#### AIM OF THE EXERCISE
Copy the material from the line with "How do I perform: Select" up to and including the last line, with "crankset" changed to "chainring" and nothing else altered. Leave the pictures out.

#### DATASET CONTENT
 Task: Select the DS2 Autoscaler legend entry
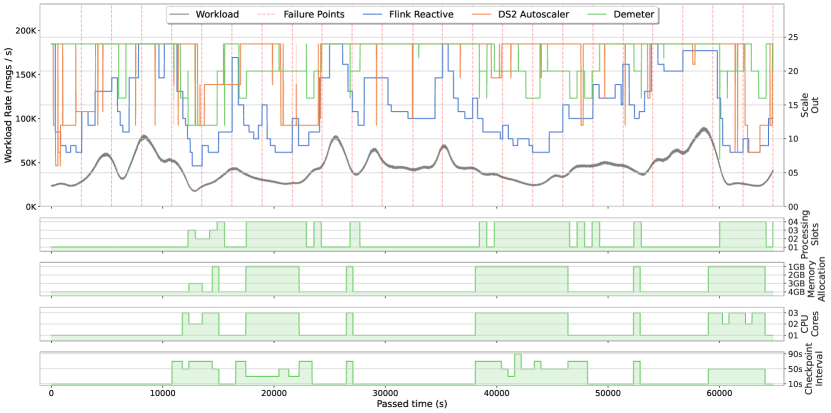pyautogui.click(x=521, y=15)
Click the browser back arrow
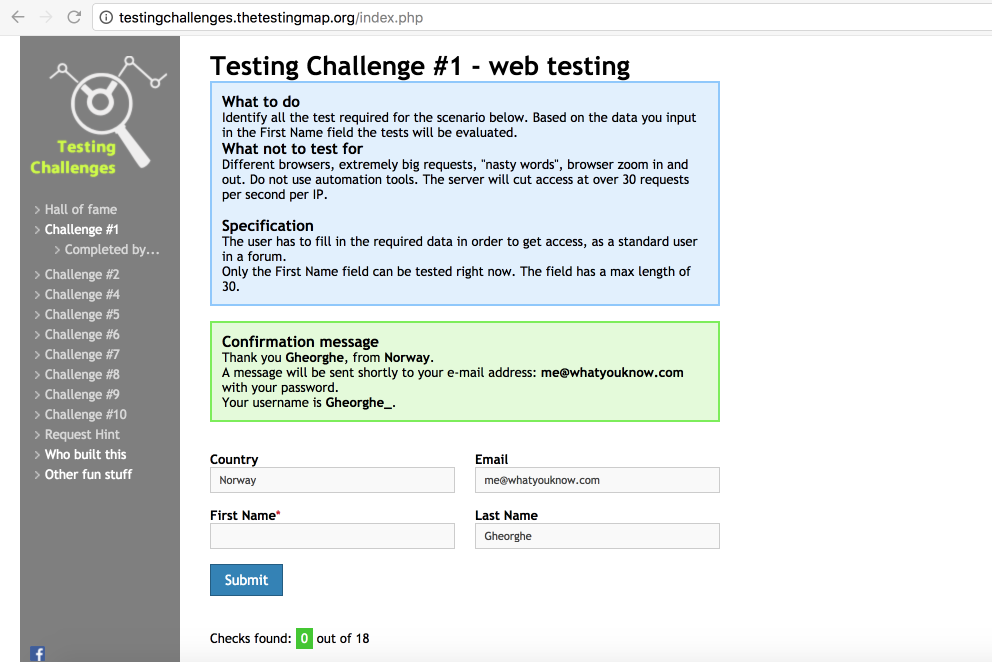The width and height of the screenshot is (992, 662). (17, 17)
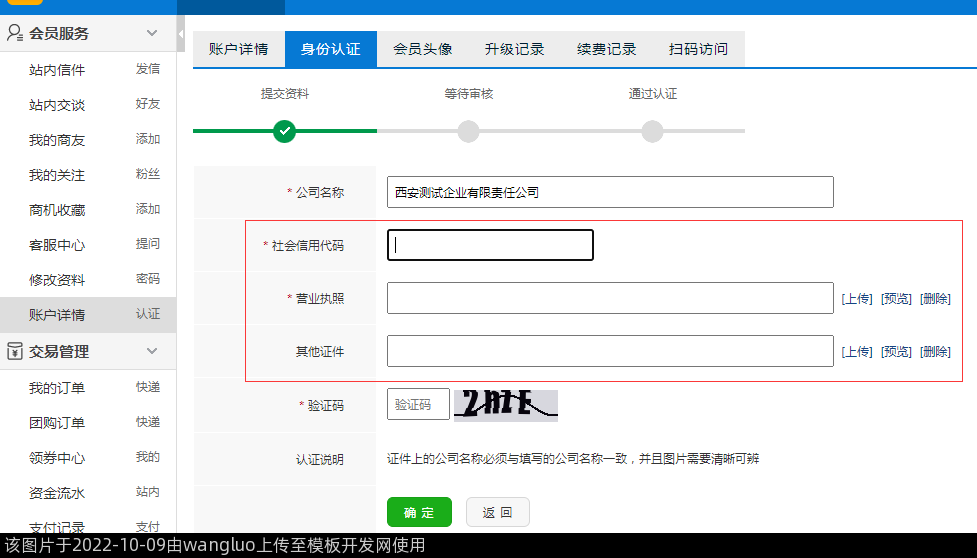Click 上传 link for 营业执照
This screenshot has width=977, height=558.
click(857, 298)
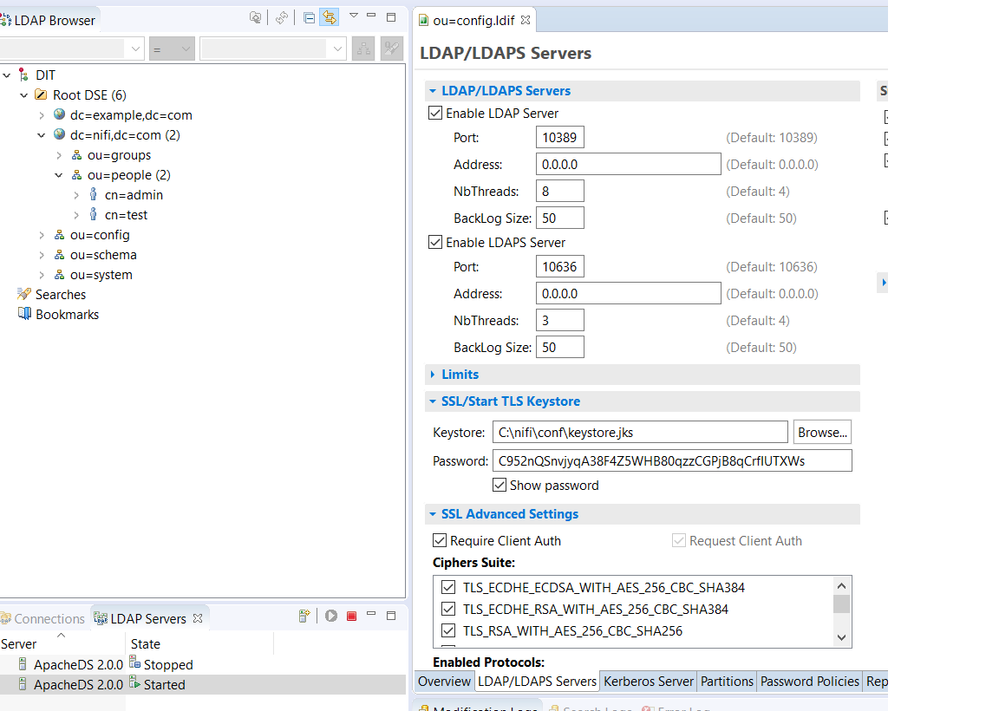Uncheck Show password option

(499, 485)
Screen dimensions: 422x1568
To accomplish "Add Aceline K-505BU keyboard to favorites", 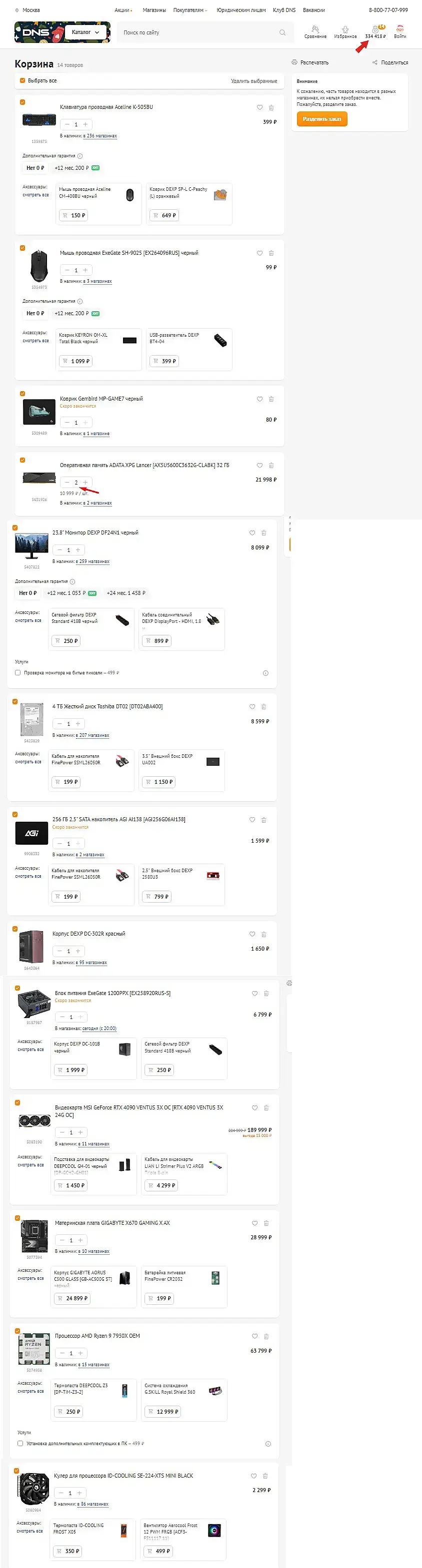I will [260, 108].
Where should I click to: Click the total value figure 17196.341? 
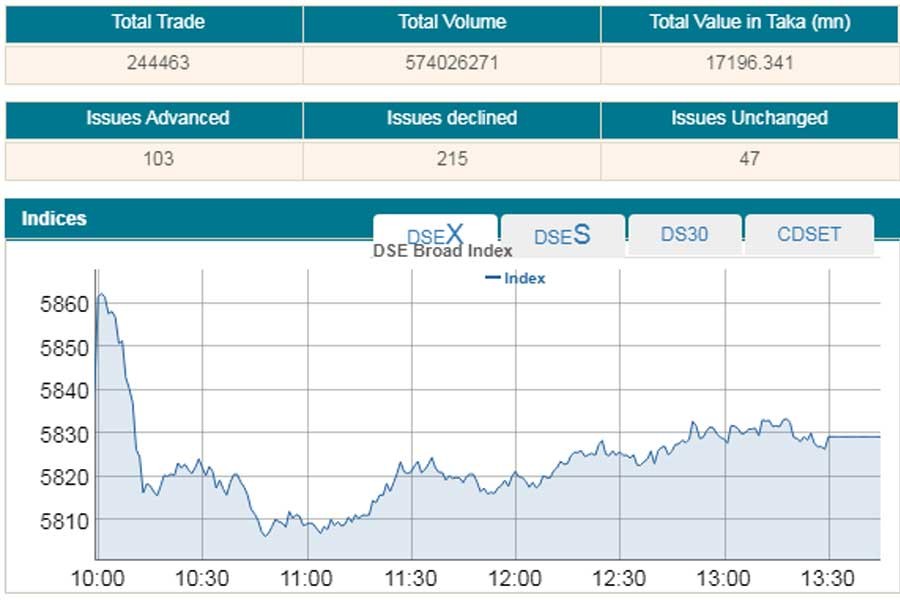749,63
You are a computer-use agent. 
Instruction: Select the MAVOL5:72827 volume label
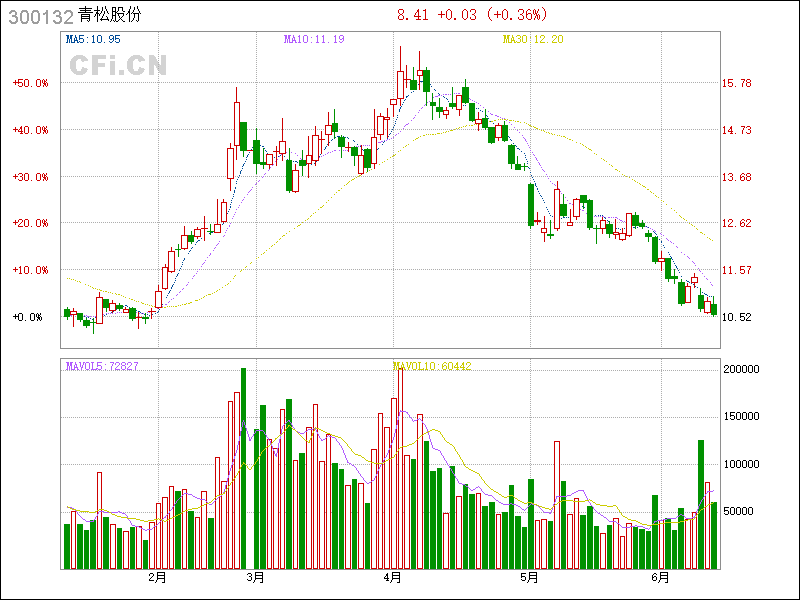102,366
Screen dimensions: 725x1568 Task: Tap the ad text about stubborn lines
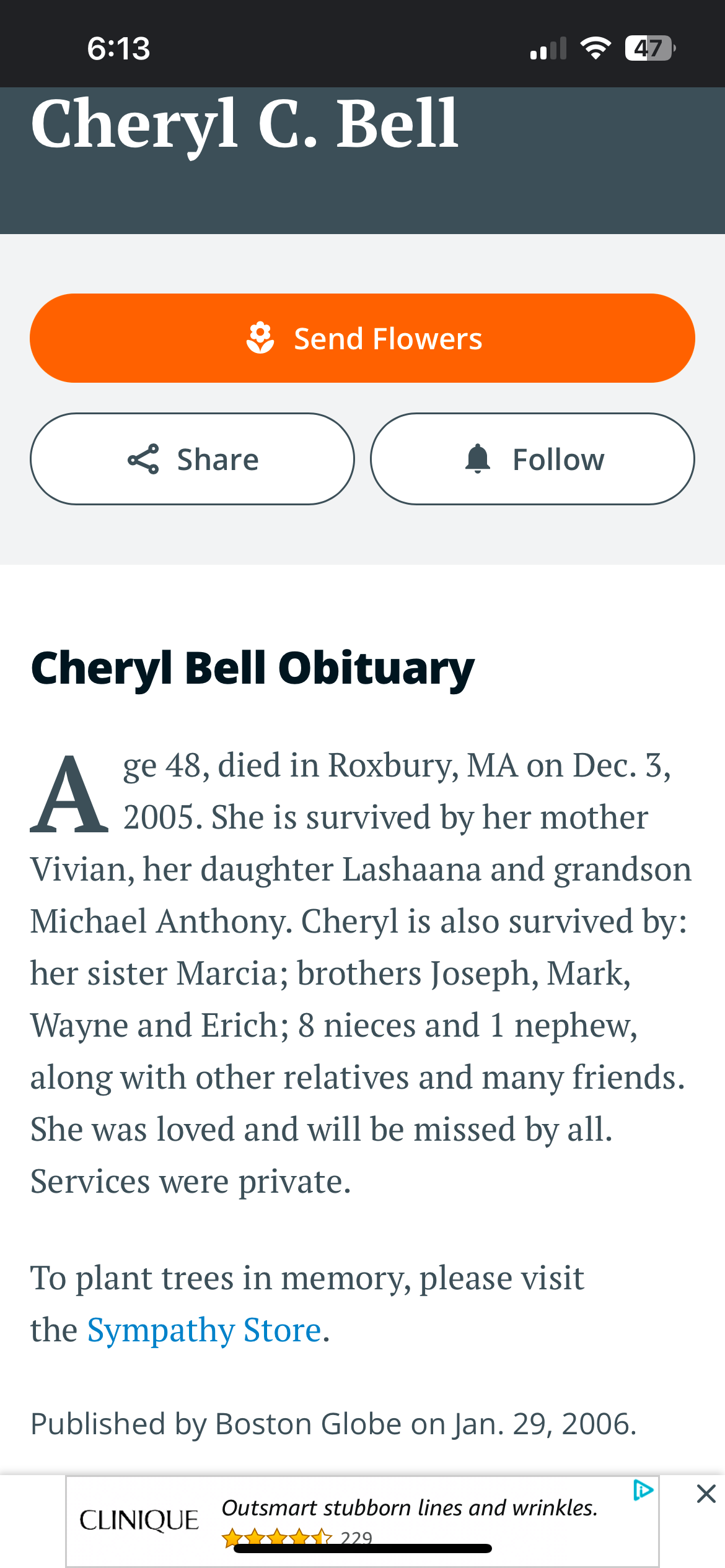pos(410,1508)
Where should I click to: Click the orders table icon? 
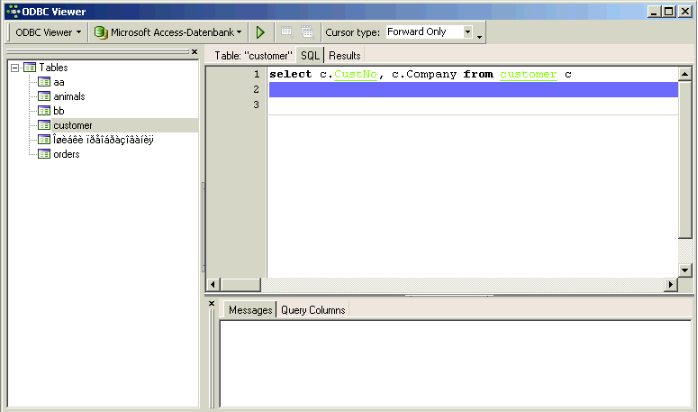click(44, 154)
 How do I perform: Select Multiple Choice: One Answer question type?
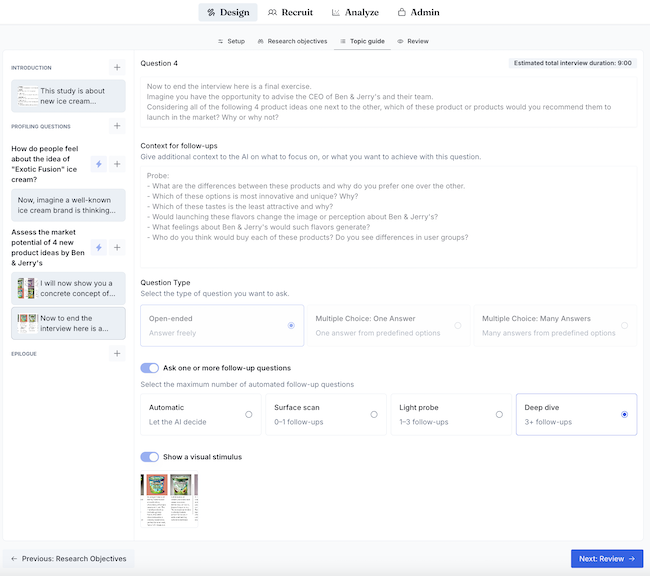[x=386, y=325]
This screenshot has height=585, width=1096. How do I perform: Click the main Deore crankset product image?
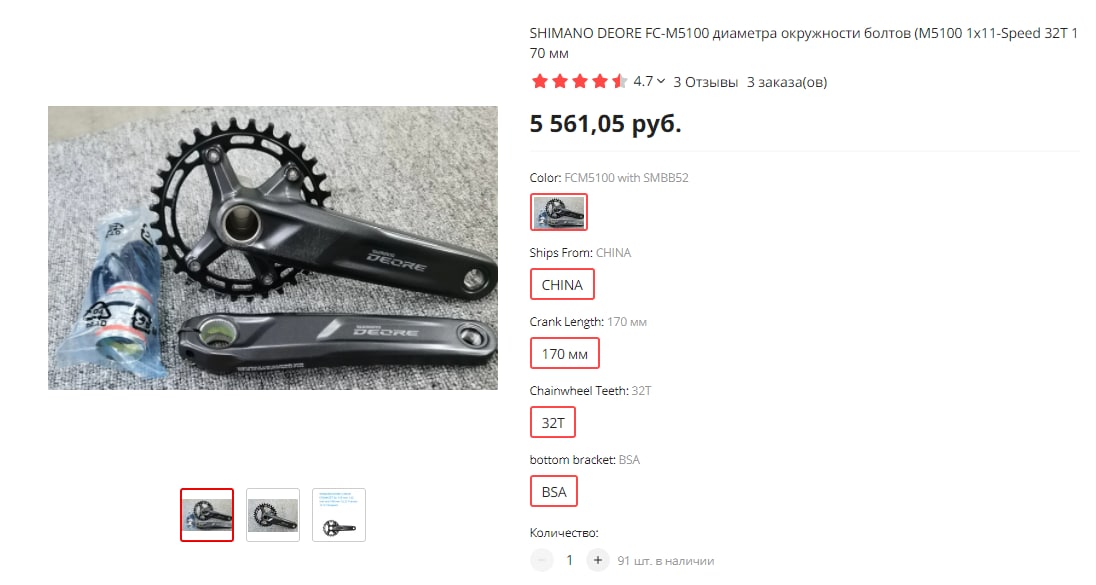273,248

#### COMPLETED EXERCISE
 How do I perform: Select Multiple Choice: One Answer question type?
[x=386, y=325]
This screenshot has height=585, width=1096. How do I perform: Click the main Deore chainring product image?
273,248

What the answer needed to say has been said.